** Opening DATA FOR REVIEW block **
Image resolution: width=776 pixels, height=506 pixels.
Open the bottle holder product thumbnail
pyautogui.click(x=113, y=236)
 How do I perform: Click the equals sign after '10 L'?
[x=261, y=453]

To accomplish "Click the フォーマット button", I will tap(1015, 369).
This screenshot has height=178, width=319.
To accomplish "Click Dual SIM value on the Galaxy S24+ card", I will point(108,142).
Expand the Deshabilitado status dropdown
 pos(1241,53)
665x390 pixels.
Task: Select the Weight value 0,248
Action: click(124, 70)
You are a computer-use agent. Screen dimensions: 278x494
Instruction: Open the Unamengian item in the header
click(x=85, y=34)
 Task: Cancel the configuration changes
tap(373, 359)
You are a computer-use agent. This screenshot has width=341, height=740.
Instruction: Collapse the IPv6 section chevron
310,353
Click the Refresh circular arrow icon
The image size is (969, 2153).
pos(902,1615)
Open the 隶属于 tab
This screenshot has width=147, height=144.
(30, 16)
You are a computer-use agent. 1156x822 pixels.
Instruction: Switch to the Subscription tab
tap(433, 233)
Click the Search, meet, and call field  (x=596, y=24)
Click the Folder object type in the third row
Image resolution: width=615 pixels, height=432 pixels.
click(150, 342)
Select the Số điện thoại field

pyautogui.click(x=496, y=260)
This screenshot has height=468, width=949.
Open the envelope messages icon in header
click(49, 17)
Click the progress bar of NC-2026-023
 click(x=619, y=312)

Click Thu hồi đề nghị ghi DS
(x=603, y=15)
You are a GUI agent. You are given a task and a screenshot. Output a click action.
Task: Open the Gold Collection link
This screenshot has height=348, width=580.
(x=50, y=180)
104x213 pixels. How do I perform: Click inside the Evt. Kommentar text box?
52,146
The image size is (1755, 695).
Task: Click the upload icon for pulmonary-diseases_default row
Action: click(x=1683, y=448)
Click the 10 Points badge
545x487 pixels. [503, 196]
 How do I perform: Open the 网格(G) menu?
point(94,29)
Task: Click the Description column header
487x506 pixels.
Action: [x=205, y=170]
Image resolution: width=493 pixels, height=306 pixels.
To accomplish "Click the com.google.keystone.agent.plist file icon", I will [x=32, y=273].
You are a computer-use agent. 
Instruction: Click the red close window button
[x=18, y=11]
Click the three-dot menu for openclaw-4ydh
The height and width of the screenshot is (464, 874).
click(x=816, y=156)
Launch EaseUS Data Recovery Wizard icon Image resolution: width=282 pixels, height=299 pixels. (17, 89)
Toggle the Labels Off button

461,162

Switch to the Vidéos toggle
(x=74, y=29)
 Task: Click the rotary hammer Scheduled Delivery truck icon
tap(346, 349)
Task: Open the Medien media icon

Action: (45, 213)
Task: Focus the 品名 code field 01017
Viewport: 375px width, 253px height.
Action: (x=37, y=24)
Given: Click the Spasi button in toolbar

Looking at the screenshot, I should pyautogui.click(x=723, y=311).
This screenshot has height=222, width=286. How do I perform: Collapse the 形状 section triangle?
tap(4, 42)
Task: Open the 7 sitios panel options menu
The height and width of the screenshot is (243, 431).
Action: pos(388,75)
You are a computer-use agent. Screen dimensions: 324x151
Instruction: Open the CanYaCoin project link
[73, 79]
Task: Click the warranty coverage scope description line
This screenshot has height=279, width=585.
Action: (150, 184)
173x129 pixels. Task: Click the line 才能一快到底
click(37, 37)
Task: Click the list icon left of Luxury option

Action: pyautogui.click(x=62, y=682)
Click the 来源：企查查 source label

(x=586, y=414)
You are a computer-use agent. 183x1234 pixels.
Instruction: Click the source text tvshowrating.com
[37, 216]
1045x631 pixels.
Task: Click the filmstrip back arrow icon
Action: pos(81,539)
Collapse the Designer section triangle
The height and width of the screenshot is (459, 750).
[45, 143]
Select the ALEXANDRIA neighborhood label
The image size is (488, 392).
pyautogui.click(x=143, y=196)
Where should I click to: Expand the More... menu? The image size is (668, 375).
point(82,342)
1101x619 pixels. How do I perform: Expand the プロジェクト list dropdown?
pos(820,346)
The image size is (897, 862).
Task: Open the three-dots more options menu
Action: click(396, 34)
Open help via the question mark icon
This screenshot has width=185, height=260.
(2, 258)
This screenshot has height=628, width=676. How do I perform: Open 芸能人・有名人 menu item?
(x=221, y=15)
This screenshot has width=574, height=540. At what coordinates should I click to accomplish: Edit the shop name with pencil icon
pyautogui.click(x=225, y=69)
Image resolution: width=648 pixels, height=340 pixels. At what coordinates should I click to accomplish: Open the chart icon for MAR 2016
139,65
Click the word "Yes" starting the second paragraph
** Closing DATA FOR REVIEW block **
> [EXERCISE GOAL]: Please reproduce the material in its entirety, exactly as it stands.

> [ANSWER BOX]:
Image resolution: width=776 pixels, height=506 pixels.
Open the bottle holder product thumbnail
pyautogui.click(x=113, y=236)
 How do I perform: Click the equals sign after '10 L'?
[x=261, y=453]

To accomplish "Click the フォーマット button", I will tap(1015, 369).
This screenshot has height=178, width=319.
To accomplish "Click Dual SIM value on the Galaxy S24+ card", I will point(108,142).
Expand the Deshabilitado status dropdown
 pos(1241,53)
665x390 pixels.
Task: Select the Weight value 0,248
Action: click(124, 70)
You are a computer-use agent. Screen dimensions: 278x494
Instruction: Open the Unamengian item in the header
click(x=85, y=34)
 Task: Cancel the configuration changes
tap(373, 359)
You are a computer-use agent. This screenshot has width=341, height=740.
Instruction: Collapse the IPv6 section chevron
310,353
Click the Refresh circular arrow icon
The image size is (969, 2153).
pos(902,1615)
Open the 隶属于 tab
This screenshot has width=147, height=144.
(30, 16)
You are a computer-use agent. 1156x822 pixels.
Instruction: Switch to the Subscription tab
tap(433, 233)
Click the Search, meet, and call field  (x=596, y=24)
Click the Folder object type in the third row
Image resolution: width=615 pixels, height=432 pixels.
click(150, 342)
Select the Số điện thoại field

pyautogui.click(x=496, y=260)
This screenshot has height=468, width=949.
Open the envelope messages icon in header
click(49, 17)
Click the progress bar of NC-2026-023
 click(x=619, y=312)

Click Thu hồi đề nghị ghi DS
(x=603, y=15)
You are a GUI agent. You are given a task and a screenshot. Output a click action.
Task: Open the Gold Collection link
This screenshot has height=348, width=580.
(x=50, y=180)
104x213 pixels. How do I perform: Click inside the Evt. Kommentar text box?
52,146
The image size is (1755, 695).
Task: Click the upload icon for pulmonary-diseases_default row
Action: click(x=1683, y=448)
Click the 10 Points badge
545x487 pixels. [503, 196]
 How do I perform: Open the 网格(G) menu?
point(94,29)
Task: Click the Description column header
487x506 pixels.
Action: [x=205, y=170]
Image resolution: width=493 pixels, height=306 pixels.
To accomplish "Click the com.google.keystone.agent.plist file icon", I will [x=32, y=273].
You are a computer-use agent. 
Instruction: Click the red close window button
[x=18, y=11]
Click the three-dot menu for openclaw-4ydh
The height and width of the screenshot is (464, 874).
click(x=816, y=156)
Launch EaseUS Data Recovery Wizard icon Image resolution: width=282 pixels, height=299 pixels. (17, 89)
Toggle the Labels Off button

461,162

Switch to the Vidéos toggle
(x=74, y=29)
 Task: Click the rotary hammer Scheduled Delivery truck icon
tap(346, 349)
Task: Open the Medien media icon

Action: (45, 213)
Task: Focus the 品名 code field 01017
Viewport: 375px width, 253px height.
Action: (x=37, y=24)
Given: Click the Spasi button in toolbar

Looking at the screenshot, I should pyautogui.click(x=723, y=311).
This screenshot has height=222, width=286. How do I perform: Collapse the 形状 section triangle?
tap(4, 42)
Task: Open the 7 sitios panel options menu
The height and width of the screenshot is (243, 431).
Action: pos(388,75)
You are a computer-use agent. Screen dimensions: 324x151
Instruction: Open the CanYaCoin project link
[73, 79]
Task: Click the warranty coverage scope description line
This screenshot has height=279, width=585.
Action: (150, 184)
173x129 pixels. Task: Click the line 才能一快到底
click(37, 37)
Task: Click the list icon left of Luxury option

Action: pyautogui.click(x=62, y=682)
Click the 来源：企查查 source label

(x=586, y=414)
You are a computer-use agent. 183x1234 pixels.
Instruction: Click the source text tvshowrating.com
[37, 216]
1045x631 pixels.
Task: Click the filmstrip back arrow icon
Action: pos(81,539)
Collapse the Designer section triangle
The height and width of the screenshot is (459, 750).
[45, 143]
Select the ALEXANDRIA neighborhood label
The image size is (488, 392).
pyautogui.click(x=143, y=196)
Where should I click to: Expand the More... menu? The image size is (668, 375).
point(82,342)
1101x619 pixels. How do I perform: Expand the プロジェクト list dropdown?
pos(820,346)
The image size is (897, 862).
Task: Open the three-dots more options menu
Action: click(396, 34)
Open help via the question mark icon
This screenshot has width=185, height=260.
(2, 258)
This screenshot has height=628, width=676. How do I perform: Open 芸能人・有名人 menu item?
(x=221, y=15)
This screenshot has width=574, height=540. At what coordinates should I click to accomplish: Edit the shop name with pencil icon
pyautogui.click(x=225, y=69)
Image resolution: width=648 pixels, height=340 pixels. At what coordinates should I click to accomplish: Open the chart icon for MAR 2016
139,65
Click the word "Yes" starting the second paragraph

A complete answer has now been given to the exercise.